▸ **EXERCISE INSTRUCTIONS**
All that is needed is a count of the lines in this data that contain the word "Clutter".
*** PROVIDED INFORMATION Section Begins ***
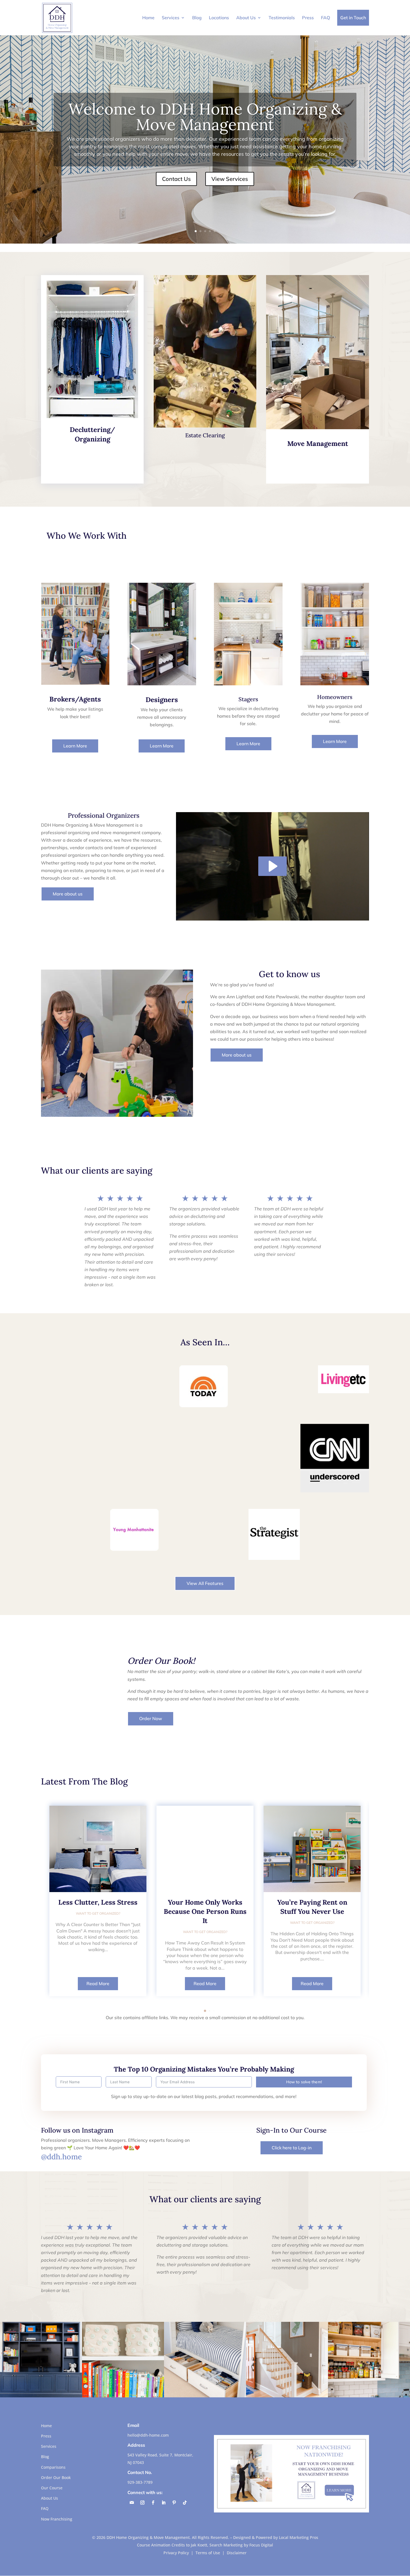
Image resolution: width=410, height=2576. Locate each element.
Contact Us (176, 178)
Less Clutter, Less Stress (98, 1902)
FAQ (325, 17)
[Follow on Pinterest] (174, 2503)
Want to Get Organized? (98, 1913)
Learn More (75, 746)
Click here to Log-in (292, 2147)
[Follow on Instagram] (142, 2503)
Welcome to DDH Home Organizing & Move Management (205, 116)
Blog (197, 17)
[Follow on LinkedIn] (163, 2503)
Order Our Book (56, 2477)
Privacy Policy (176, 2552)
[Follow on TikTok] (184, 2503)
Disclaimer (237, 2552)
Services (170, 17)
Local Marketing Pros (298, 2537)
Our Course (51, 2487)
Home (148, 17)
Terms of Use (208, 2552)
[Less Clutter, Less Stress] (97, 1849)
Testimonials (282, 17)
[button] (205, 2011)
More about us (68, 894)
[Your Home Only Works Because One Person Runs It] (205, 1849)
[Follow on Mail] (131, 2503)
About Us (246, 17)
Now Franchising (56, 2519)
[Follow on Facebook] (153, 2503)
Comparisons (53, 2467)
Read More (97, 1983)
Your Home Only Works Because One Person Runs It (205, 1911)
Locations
*** PROVIDED INFORMATION Section Ends ***
▸ **TASK RESPONSE**
2